Colorectal cancer is the second leading cause of cancer death. It affects women and men of all ethnicities, most often in people 50 or older, and is the third most common cancer in the U.S. The good news is that it's one of the most preventable and easily-treated cancers. In fact, if everyone over 50 was regularly screened, up to 80% of colorectal cancer deaths could be avoided.
Screening allows doctors to detect precancerous polyps, which can then be removed before they turn into cancer. Screening also ensures the likelihood that the cancer will be found in its early stages, when treatment most often leads to remission.
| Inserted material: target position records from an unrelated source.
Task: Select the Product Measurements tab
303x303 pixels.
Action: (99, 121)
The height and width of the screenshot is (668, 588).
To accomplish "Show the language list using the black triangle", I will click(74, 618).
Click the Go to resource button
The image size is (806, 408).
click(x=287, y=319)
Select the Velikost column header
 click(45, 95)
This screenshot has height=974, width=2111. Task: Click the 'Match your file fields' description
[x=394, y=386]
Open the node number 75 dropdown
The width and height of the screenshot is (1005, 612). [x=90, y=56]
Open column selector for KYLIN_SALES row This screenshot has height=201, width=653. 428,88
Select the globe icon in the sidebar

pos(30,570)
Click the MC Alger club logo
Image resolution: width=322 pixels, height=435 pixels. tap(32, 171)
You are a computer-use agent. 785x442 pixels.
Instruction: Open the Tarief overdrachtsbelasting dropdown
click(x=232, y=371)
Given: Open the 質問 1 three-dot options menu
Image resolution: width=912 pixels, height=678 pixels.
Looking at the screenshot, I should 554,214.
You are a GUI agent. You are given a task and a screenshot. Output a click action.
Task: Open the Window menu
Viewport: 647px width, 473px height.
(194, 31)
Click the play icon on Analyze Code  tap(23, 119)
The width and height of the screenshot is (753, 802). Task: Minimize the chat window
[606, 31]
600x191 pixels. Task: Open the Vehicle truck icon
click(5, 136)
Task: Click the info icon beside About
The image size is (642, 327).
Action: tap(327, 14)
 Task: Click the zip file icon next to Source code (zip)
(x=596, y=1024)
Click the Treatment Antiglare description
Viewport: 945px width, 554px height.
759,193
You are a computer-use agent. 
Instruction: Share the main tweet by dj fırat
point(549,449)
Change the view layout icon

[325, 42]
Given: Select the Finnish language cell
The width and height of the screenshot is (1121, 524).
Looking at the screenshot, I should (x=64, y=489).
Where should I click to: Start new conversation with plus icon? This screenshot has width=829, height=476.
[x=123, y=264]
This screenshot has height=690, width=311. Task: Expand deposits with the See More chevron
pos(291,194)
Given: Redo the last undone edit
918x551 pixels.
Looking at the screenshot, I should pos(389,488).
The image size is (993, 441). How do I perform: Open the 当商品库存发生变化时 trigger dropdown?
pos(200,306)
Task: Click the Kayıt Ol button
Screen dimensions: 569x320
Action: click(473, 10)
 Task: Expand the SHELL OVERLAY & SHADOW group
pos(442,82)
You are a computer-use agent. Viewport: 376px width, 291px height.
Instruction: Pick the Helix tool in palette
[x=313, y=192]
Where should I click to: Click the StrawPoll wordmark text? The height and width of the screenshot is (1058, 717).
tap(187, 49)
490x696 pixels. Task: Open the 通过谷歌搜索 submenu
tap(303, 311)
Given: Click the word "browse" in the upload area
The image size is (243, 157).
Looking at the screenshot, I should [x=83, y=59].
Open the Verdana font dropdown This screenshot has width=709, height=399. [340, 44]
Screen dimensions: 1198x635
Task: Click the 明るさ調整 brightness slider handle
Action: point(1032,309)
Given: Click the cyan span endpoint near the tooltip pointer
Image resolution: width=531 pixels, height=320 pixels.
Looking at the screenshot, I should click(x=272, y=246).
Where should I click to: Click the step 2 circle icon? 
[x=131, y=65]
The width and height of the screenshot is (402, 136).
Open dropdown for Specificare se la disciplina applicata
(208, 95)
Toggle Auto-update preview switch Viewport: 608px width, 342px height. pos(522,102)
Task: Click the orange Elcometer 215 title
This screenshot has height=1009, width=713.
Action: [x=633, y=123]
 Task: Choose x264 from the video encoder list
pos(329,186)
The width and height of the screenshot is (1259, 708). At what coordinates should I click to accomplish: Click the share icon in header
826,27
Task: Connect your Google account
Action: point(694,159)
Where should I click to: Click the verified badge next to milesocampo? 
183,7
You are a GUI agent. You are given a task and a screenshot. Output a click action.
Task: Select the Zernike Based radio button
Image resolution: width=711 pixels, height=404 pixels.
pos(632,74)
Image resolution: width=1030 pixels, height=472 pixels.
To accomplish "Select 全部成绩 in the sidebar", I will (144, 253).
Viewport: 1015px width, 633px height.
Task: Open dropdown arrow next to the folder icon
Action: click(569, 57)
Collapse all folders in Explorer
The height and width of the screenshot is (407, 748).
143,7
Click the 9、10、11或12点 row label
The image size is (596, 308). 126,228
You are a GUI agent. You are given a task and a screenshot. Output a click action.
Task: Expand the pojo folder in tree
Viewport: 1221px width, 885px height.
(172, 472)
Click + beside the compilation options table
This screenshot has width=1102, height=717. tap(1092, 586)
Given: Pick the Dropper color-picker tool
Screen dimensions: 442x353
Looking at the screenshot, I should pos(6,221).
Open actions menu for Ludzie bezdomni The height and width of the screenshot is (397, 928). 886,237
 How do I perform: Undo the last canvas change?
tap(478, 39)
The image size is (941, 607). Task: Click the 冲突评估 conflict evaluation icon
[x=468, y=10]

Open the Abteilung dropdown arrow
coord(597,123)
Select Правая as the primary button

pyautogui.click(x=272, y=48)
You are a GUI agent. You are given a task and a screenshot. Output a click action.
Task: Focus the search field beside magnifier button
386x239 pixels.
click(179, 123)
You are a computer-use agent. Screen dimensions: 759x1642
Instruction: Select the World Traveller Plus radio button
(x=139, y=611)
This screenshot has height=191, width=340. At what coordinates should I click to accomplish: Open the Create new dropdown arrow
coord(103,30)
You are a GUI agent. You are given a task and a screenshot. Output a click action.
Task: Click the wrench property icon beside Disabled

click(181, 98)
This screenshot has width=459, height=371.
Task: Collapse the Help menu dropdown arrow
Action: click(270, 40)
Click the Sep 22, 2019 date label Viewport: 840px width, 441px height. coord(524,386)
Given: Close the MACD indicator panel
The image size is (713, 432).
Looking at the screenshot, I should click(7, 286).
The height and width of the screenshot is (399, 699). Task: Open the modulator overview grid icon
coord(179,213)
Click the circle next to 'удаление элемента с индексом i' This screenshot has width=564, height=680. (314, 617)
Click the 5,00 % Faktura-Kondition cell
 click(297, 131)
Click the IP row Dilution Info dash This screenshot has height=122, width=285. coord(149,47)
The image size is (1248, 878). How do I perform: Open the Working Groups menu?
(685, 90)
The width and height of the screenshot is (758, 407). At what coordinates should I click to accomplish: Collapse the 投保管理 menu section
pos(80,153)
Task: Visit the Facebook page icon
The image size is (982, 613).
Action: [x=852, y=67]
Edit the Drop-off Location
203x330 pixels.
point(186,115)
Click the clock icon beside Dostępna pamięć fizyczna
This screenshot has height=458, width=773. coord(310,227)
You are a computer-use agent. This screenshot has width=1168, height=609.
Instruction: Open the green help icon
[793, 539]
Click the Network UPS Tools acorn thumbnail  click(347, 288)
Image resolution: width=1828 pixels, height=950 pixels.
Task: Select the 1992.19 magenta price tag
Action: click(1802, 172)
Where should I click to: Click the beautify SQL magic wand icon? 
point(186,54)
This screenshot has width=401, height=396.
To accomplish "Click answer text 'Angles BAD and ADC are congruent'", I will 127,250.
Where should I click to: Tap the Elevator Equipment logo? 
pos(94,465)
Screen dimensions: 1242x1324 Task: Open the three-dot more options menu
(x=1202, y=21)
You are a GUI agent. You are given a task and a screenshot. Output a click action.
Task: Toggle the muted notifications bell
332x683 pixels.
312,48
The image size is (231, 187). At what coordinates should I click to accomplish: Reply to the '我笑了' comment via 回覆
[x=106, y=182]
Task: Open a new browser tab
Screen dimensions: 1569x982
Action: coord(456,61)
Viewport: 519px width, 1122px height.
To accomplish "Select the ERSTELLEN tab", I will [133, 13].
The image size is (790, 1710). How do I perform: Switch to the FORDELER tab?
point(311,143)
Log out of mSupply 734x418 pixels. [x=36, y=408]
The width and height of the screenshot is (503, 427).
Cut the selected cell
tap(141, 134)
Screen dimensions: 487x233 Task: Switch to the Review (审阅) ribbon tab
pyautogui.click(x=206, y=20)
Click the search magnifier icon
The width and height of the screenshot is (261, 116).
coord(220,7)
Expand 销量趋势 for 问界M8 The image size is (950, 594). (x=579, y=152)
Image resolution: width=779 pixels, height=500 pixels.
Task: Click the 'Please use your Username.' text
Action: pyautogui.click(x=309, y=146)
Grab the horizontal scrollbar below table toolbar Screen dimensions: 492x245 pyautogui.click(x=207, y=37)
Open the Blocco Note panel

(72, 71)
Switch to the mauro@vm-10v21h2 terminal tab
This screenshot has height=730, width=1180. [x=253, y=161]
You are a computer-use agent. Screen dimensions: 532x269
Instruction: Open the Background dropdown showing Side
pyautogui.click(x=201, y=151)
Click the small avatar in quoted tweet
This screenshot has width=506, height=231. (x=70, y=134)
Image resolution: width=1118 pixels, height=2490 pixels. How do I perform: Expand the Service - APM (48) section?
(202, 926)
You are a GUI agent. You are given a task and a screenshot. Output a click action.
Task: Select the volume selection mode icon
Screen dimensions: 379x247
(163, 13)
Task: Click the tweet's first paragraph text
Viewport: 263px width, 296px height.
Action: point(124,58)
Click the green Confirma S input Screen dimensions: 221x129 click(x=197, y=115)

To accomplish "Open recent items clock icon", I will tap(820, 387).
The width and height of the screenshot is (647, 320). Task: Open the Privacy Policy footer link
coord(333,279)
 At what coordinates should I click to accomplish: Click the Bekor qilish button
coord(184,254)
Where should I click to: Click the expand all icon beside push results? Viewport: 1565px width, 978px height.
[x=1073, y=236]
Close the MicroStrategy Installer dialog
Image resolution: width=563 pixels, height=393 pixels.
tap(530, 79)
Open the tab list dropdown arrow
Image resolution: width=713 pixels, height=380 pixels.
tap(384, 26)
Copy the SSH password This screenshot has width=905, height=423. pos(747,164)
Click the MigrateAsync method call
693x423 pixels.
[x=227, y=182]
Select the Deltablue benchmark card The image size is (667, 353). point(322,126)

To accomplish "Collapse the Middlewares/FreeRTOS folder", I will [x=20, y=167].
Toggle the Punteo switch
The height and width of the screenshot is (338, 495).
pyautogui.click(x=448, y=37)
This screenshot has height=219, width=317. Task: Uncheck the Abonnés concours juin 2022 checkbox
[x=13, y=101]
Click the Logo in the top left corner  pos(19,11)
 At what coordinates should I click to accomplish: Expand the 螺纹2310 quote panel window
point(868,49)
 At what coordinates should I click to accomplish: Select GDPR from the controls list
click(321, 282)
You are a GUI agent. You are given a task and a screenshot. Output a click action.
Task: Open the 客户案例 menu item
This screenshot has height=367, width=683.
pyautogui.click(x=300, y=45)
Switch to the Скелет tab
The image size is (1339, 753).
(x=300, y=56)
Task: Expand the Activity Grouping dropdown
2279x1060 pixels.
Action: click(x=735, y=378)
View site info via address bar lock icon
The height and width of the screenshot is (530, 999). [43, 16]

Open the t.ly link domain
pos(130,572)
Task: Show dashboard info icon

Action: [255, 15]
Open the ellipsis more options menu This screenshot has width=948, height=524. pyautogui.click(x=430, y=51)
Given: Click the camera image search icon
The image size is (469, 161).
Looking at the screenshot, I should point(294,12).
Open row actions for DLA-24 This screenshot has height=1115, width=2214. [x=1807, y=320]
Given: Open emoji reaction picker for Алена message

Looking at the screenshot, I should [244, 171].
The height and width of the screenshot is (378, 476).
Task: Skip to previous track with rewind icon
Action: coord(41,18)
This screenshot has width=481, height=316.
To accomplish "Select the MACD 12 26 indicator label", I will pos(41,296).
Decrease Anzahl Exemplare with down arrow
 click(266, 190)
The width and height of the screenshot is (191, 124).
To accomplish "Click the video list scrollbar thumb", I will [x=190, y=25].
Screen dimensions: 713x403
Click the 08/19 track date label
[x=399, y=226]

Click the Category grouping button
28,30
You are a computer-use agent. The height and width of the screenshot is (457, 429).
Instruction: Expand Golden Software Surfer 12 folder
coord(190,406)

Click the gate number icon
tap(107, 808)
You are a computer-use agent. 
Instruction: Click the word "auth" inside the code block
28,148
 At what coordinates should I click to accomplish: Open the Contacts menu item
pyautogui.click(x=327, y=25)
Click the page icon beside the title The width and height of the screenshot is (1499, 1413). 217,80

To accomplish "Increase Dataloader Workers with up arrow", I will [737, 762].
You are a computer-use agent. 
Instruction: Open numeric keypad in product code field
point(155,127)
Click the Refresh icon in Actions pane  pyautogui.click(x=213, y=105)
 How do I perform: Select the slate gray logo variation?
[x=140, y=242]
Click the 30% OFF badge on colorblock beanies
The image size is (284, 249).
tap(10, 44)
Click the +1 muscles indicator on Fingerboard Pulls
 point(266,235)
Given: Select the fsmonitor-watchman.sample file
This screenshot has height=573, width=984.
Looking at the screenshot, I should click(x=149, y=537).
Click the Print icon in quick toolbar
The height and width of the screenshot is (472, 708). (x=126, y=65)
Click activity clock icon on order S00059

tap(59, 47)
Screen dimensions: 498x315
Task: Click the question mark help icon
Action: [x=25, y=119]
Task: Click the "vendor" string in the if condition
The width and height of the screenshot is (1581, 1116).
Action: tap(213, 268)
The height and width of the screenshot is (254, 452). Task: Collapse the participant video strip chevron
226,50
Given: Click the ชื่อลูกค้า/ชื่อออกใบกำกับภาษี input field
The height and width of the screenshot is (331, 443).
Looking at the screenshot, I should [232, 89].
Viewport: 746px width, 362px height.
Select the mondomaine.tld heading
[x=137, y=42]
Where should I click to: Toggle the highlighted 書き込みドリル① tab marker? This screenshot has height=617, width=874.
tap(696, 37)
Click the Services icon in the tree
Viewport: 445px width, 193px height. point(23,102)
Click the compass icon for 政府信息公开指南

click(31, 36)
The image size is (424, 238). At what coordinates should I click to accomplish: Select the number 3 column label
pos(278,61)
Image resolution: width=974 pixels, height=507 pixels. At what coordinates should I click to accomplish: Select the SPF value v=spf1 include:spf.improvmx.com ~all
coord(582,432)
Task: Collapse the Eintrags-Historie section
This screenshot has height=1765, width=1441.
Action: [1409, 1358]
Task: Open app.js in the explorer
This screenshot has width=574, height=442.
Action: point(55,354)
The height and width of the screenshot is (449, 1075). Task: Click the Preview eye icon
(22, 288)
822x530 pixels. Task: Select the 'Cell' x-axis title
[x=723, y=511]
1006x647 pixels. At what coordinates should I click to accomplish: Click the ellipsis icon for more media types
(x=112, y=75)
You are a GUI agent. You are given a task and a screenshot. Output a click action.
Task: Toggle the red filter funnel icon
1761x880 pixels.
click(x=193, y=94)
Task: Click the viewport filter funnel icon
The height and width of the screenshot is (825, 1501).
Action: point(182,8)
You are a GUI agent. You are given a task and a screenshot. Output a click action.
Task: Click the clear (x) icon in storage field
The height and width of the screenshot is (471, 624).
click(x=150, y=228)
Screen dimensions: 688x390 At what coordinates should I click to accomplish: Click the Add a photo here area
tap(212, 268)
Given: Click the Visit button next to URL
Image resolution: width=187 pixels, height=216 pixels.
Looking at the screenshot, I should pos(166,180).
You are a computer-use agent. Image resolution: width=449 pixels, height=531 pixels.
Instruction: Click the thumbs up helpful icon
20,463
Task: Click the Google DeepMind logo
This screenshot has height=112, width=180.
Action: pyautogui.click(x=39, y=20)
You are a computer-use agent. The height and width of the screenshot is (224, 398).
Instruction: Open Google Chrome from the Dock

There are several options for screening, including:
- Colonoscopy: examines the rectum and entire colon with a long, lighted tube.
- Flexible sigmoidoscopy: examines the rectum and lower colon using a lighted tube.
- Double-contrast barium enema: an air and barium solution that can help show polyps or tumors on x-rays.
Fecal occult blood tests (FOBT) are another option for colorectal cancer screening. They test the stool for signs that indicate the presence of cancer. While easier to take and not as invasive, these tests are less likely to detect polyps.
Though these tests can be uncomfortable, they play a very important role in ensuring your health, especially if you have a family history of cancer. If you are over 50, please make time to be screened regularly, and urge those you love to do the same.